Although the shallowness of the soil at Petit-Mont has prevented the preservation of any pre-megalithic structures, apart from the mound under cairn I, there is substantial evidence of occupation of the site at several later periods.

From the Chalcolithic Age to the Bronze Age

  • A small gold-leaf plate with holes allowing it to be stapled or sewn onto a fabric or onto leather, is a decoration often associated with bell-beaker ceramics (several sherds of which were found in the entrance to dolmen IIIa).
  • A large heart-shaped dolerite axe-hammer found during the excavations of 1865 may date back to the same transitional period, between the Neolithic and the Bronze Ages, around the end of the 3rd millennium BC.
  • Pottery sherds with relief decorations showing finger- and nail prints could mean that the site was used, albeit infrequently in the Middle or Late Bronze Ages.

The axe-hammer of Petit-Mont (length 223mm).

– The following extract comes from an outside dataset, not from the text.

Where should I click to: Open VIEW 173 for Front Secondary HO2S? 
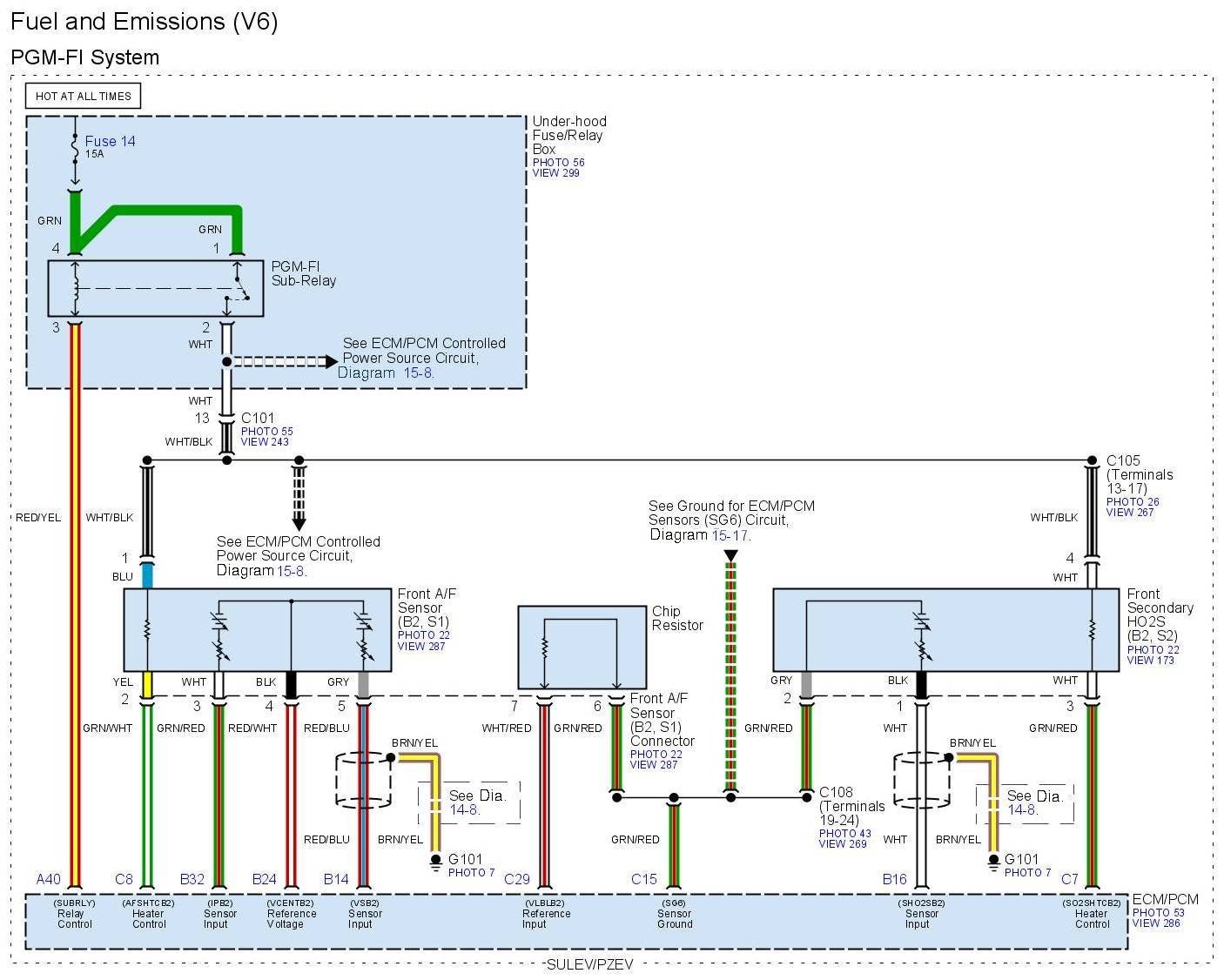[1150, 661]
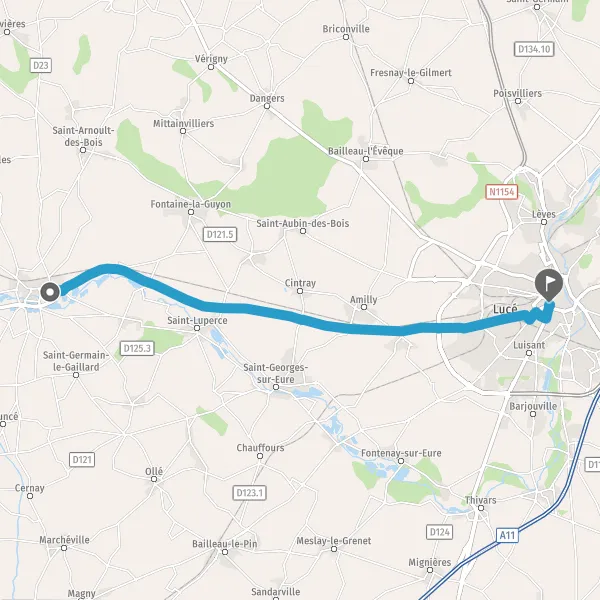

From the Iron Age to the Roman Era

  • Remains dating from the second Iron Age are much more extensive: several beads and glass ring fragments, several billon stater quarters (two of them can be identified as belonging to the Vénètes) and a series of ceramic sherds (including the fragments of a beautiful carinated bowl).
  • Like many south Armorican megalithic sites, Petit-Mont was in some way "reappropriated" during the Roman Era, and the dolmen III entrance was transformed into a small sanctuary.

A lot of common ceramic sherds, several fragments of terra sigillita pottery and many remains of white clay Venus statuettes (some attributable to the Rextugenos workshop, which appears to have been producing them in Ille-et-Vilaine at the end of the first century AD).

Nevertheless, the main item for this period is a sandstone altar, dedicated to a certain Quintus Sabinus by his son.

Strangely enough, this apparently ordinary name is also that of one of the Roman generals involved in western Gaul during the 56 BC campaign, which ended with the naval defeat of the Vénètes. If not simply a coincidence, it could help to explain why this site, overlooking one of the possible battle locations, later became sacred.

By contrast, only a few medieval and modern age coins have been found there: tenuous signs of sporadic occupation, possibly explained by the presence of a small coastguard shelter nearby.

The altar dedicated to Quintus Sabinus.